Het kan natuurlijk wel, maar minister Carola Schouten wil het niet.

Ierland exporteert per jaar circa 80.000 kalveren naar Nederland. Het land wil de transportduur per schip en vrachtwagen naar Nederland verkorten door de jonge dieren op het vliegtuig te zetten. Dan zijn ze er in een wip. Minister Schouten denkt niet dat het vliegtuig het dierenwelzijn van de kalveren verhoogt. "Ook al is de vluchtreis relatief kort", zegt ze, "de kalveren moeten vanuit de melkveebedrijven en verzamelplaatsen in Ierland naar het vliegveld worden vervoerd en na de vlucht moeten ze vanaf een vliegveld in Nederland per wegtransport naar de bedrijven van bestemming worden gebracht." Dat moeten ze nu natuurlijk ook en daar komt dan nog die langere reis bij.

De minister en haar ambtenaren willen liefst helemaal geen kalfjes uit het buitenland meer. Dat heeft gevolgen.
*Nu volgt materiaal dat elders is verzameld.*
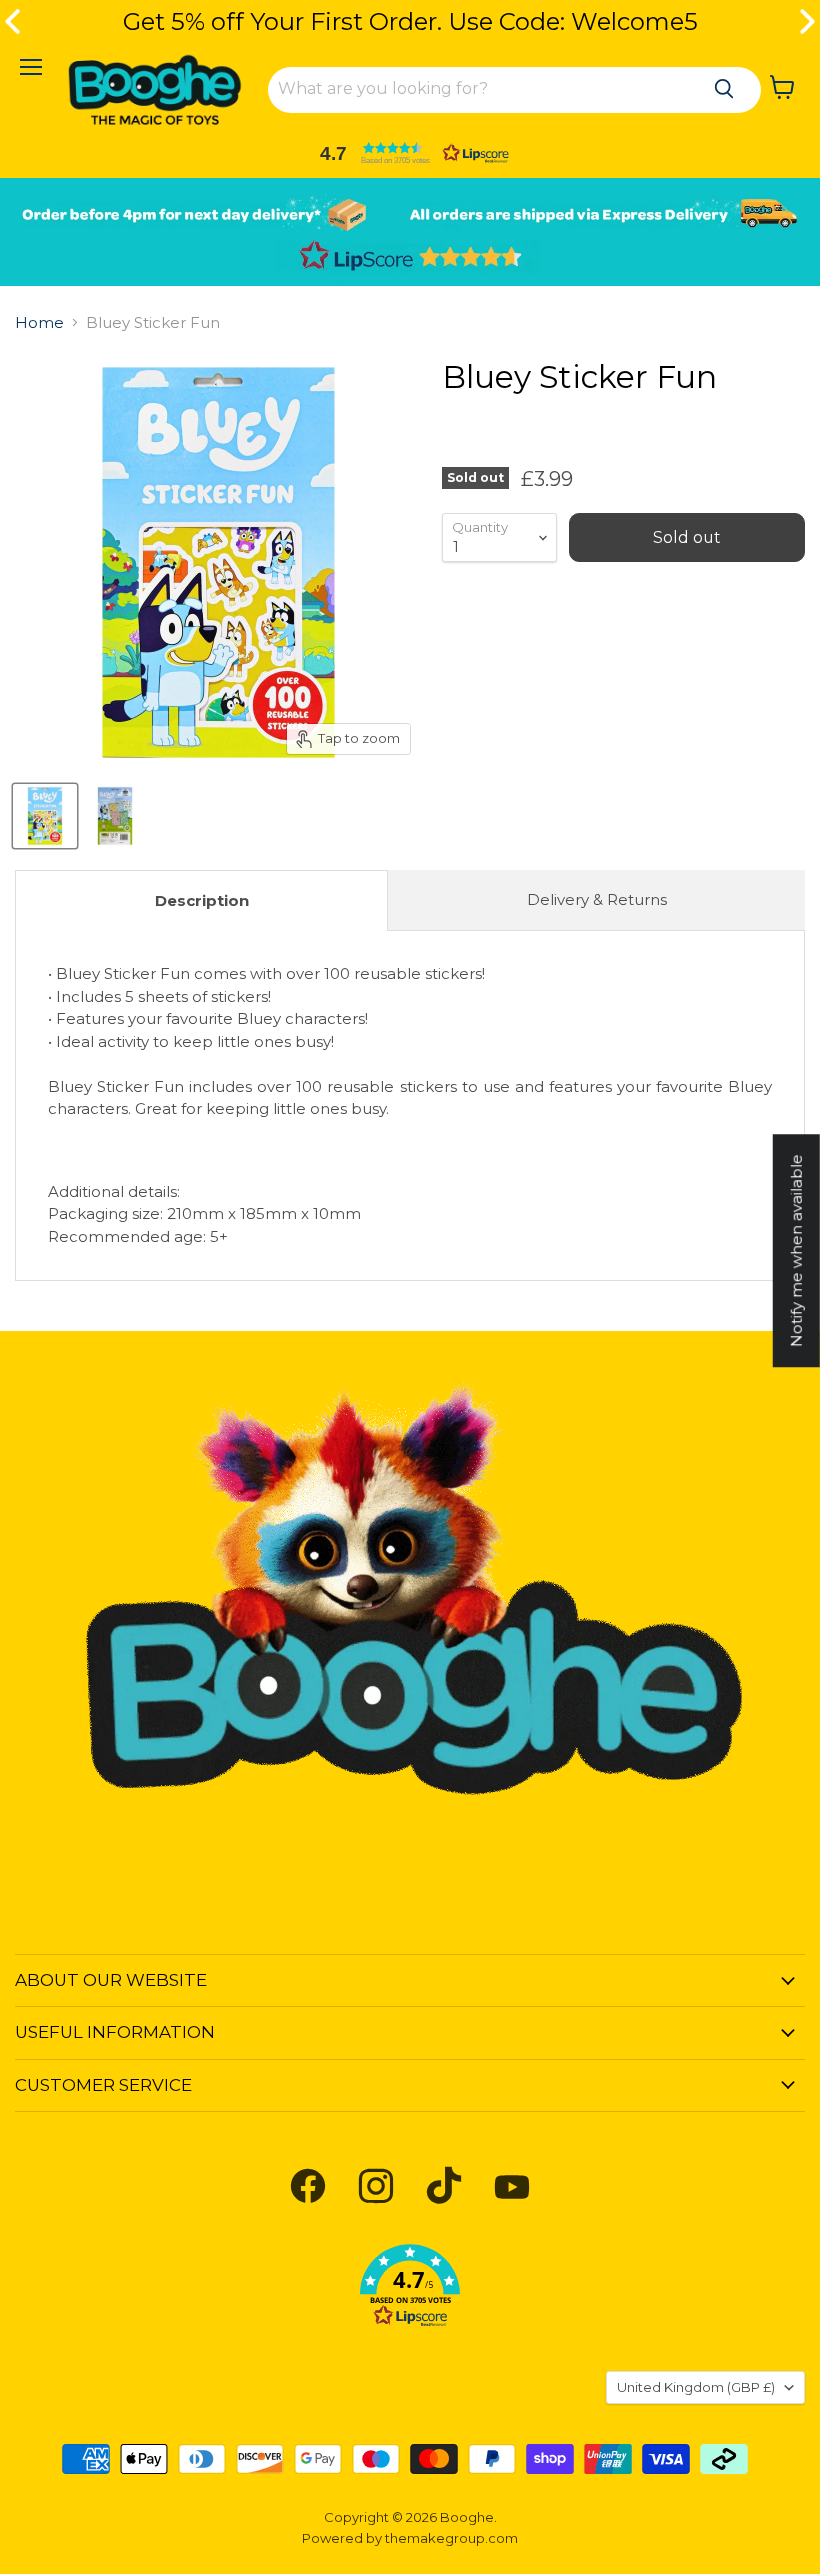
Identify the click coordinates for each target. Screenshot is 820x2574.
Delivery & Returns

De dieren zullen ter plekke worden doodgeslagen of net een paar dagen later netjes worden geslacht. Zo ging dat vroeger overigens ook, want die reiskalveren zijn stiertjes waar een boer niets aan heeft omdat ze nooit melk zullen geven.

Wij vinden zulke praktijken niet meer van deze tijd. Daarom is de kalverhouderij uitgevonden, een gespecialiseerde bedrijfstak. Omdat de slachterij pas economisch interessant wordt als je ook voldoende buitenlands volume aantrekt, importeren we kalveren.

Maar ook het vervoer van de kalveren vinden we niet meer van deze tijd. Het is dus kiezen of delen. Of overal waar melkvee is, ook een mesterij en slachterij voor jonge stierkalveren bouwen of geen melkvee meer houden. Het eerste is zo duur, dat het tweede daar mogelijk de consequentie van is.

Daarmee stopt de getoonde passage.